Work instructions:
1 – What minimum kernel version does the memory monitoring testing page require?
2 – Resume the memory monitoring testing page, picking up right after its final line.

-- Begin Page extract --

Testing Methodology - antimetal/system-agent GitHub Wiki

Testing Methodology

⚠️ DRAFT/WIP: Documentation for in-development feature on mem_monitor branch

← Back to Memory Monitoring

Overview

This page describes the testing methodology for validating the multi-detector memory growth monitoring system. The test suite includes synthetic leak generators, false positive tests, and validation procedures.

Test Environment Setup

Prerequisites

# Verify kernel support
uname -r  # Need 5.8+
ls /sys/kernel/btf/vmlinux  # BTF support

# Check tracepoint
sudo ls /sys/kernel/debug/tracing/events/kmem/rss_stat/

# Install tools
sudo apt-get install linux-tools-generic bpftool

Building Test Suite

cd test/memory-leak-simulators

# Build all test programs
make build-tests

# Verify builds
ls -la bin/

Test Simulators

Detector-Specific Tests

Simulator Target Detection Method Expected Result
linear_growth.c Linear Regression Steady 1MB/s leak R² > 0.90, 30-60s detection
anon_ratio.c RSS Ratio 90%+ heap allocations Anon > 85%, <30s detection
vsz_divergence.c Threshold mmap without touch VSZ/RSS > 2.5, <60s detection
monotonic_growth.c Threshold No decreases for 5+ min Monotonic flag, 5-6 min detection

Combined Tests

Simulator Purpose Expected Result
combined_leak.c Trigger all detectors Confidence > 95
accelerating_leak.c Exponential growth Fast detection, high confidence
oscillating_leak.c Sawtooth pattern Low confidence (correct)

False Positive Tests

Simulator Pattern Expected Result
cache_growth.c File cache expansion No detection ✅
startup_spike.c Initial burst then stable No detection ✅
gc_pattern.c Garbage collection sawtooth No detection ✅
mmap_database.c Memory-mapped file growth Low confidence ✅

Running Tests

Individual Test Execution

# Run a specific test
./bin/vsz_divergence

# With parameters
./bin/monotonic_growth --leak-rate=1MB --duration=600

# Monitor in background
./bin/combined_leak &
PID=$!

Monitoring eBPF Output

# Terminal 1: Run test
./bin/linear_growth

# Terminal 2: Monitor trace pipe
sudo cat /sys/kernel/debug/tracing/trace_pipe | grep memgrowth

# Terminal 3: Check BPF maps
watch -n 1 'sudo bpftool map dump name process_states | head -20'

Automated Test Suite

# Run all tests with validation
./run-tests.sh

# Quick smoke tests
./run-quick-tests.sh

# Output format:
# [PASS] linear_growth: Detected in 45s, confidence 82
# [PASS] cache_growth: No false positive
# [FAIL] vsz_divergence: Not detected (expected detection)

-- End Page extract --
-- Begin Data extract --

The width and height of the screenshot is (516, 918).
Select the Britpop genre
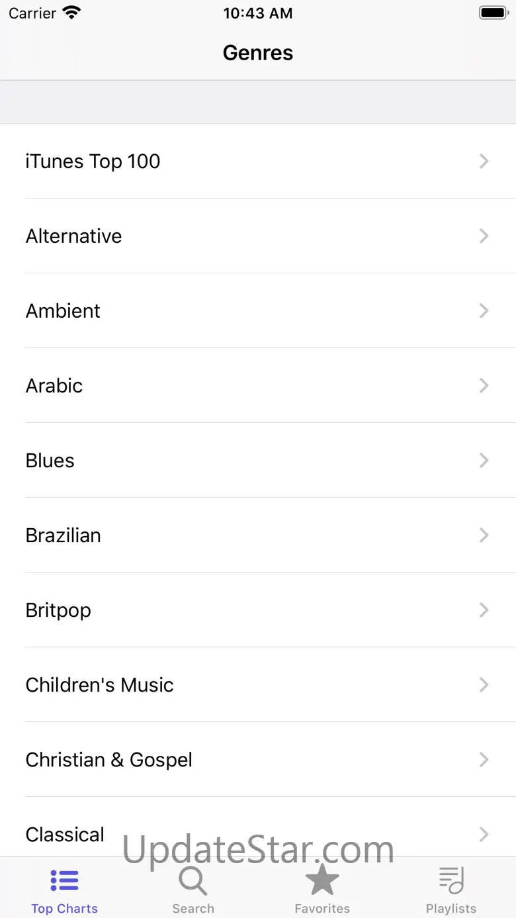point(58,610)
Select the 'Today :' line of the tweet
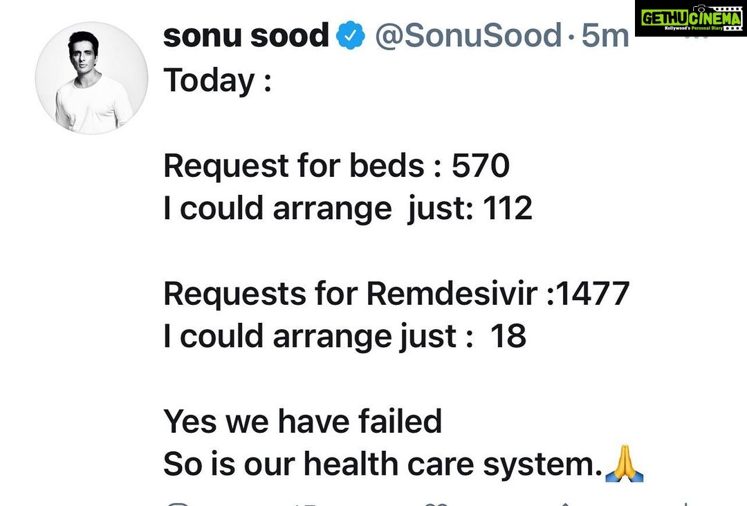Viewport: 747px width, 506px height. [x=218, y=80]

-- End Data extract --

Answers:
1 – Version 5.8 or later.

2 –
Validation Criteria

Detection Accuracy

Metric Target Acceptable Range
True Positive Rate >95% 90-100%
False Positive Rate <5% 0-10%
Detection Latency <60s for fast leaks 30-120s
Confidence Accuracy ±10 points 50-100

Per-Detector Validation

Linear Regression

  • R² value matches expected range
  • Slope calculation within 10% of actual
  • History buffer doesn't overflow
  • Coalescing works correctly

RSS Ratio

  • Anonymous ratio calculated correctly
  • Growth rates track accurately
  • Swap detection functions
  • Component separation works

Threshold

  • VSZ/RSS ratio accurate
  • Monotonic timer resets properly
  • Weights sum correctly
  • All thresholds trigger independently

Performance Testing

CPU Overhead

# Baseline CPU usage
top -p $(pgrep test_program) -b -n 1

# With monitoring enabled
sudo ./load_ebpf_programs.sh
top -p $(pgrep test_program) -b -n 1

# Calculate overhead
# Should be <0.1% difference

Memory Usage

# Check BPF map sizes
sudo bpftool map show | grep memgrowth

# Per-process state
echo "10000 processes * 164 bytes = $(( 10000 * 164 / 1024 ))KB"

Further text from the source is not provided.